We use
$123$
three-dimensional direct numerical simulations to study fingering convection in non-rotating spherical shells. We investigate the scaling behaviour of the flow length scale, the non-dimensional heat and compositional fluxes
$Nu$
and
$Sh$
and the mean convective velocity over the fingering convection instability domain defined by
$1 \leq R_\rho < Le$
,
$R_\rho$
being the ratio of density perturbations of thermal and compositional origins and
$Le$
the Lewis number.
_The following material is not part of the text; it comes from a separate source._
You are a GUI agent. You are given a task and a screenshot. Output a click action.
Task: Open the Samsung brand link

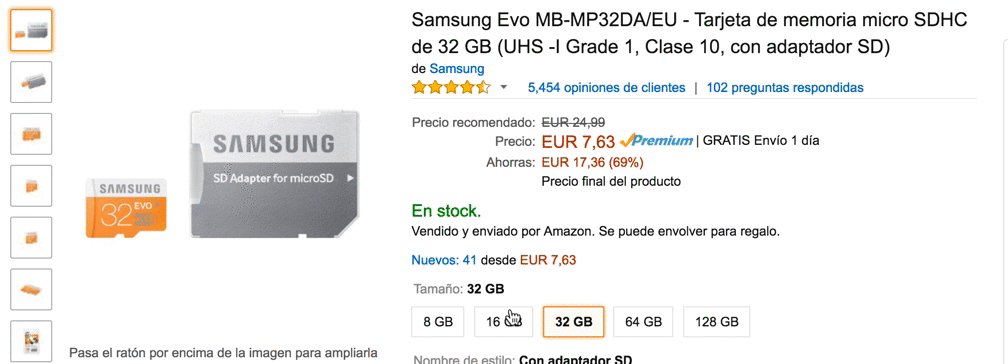click(x=457, y=68)
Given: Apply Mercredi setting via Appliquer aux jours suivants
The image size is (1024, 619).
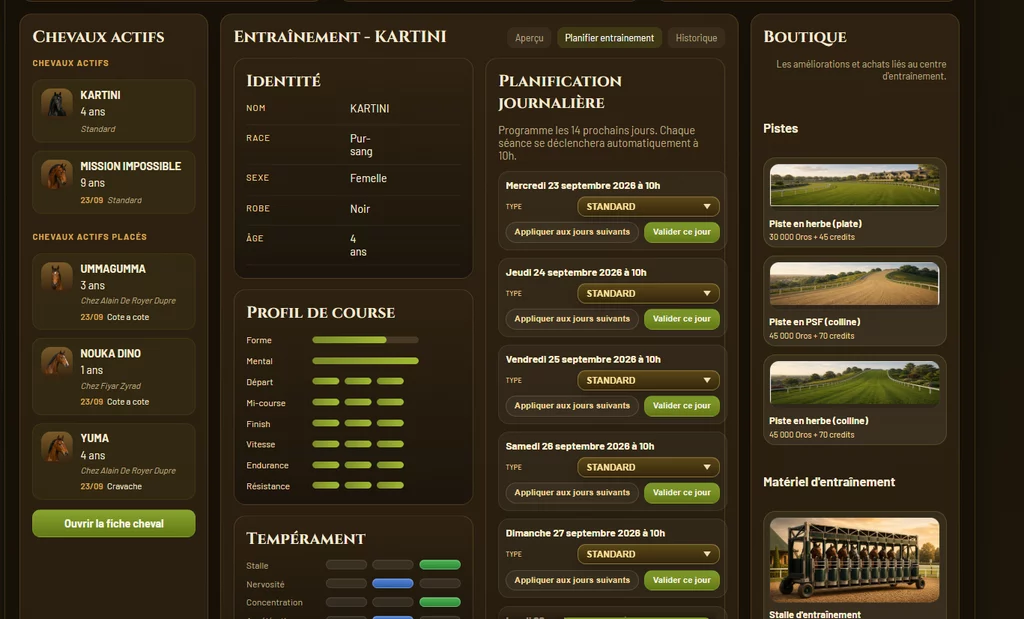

We show that the chemical boundary layers are marginally unstable and adhere to the laminar Prandtl–Blasius model, hence explaining the asymmetry between the inner and outer spherical shell boundary layers. We develop scaling laws for two asymptotic regimes close to the two edges of the instability domain, namely
$R_\rho \lesssim Le$
and
$R_\rho \gtrsim 1$
. For the former, we develop novel power laws of a small parameter
$\epsilon$
measuring the distance to onset, which differ from theoretical laws published to date in Cartesian geometry. For the latter, we find that the Sherwood number
$Sh$
gradually approaches a scaling
$Sh\sim Ra_\xi ^{1/3}$
when
$Ra_\xi \gg 1$
; and that the Péclet number accordingly follows
$Pe \sim Ra_\xi ^{2/3} |Ra_T|^{-1/4}$
,
$Ra_T$
and
$Ra_{\xi}$
being the thermal and chemical Rayleigh numbers. When the Reynolds number exceeds a few tens, we report on a secondary instability which takes the form of large-scale toroidal jets which span the entire spherical domain. Jets distort the fingers, resulting in Reynolds stress correlations, which in turn feed the jet growth until saturation. This nonlinear phenomenon can yield relaxation oscillation cycles.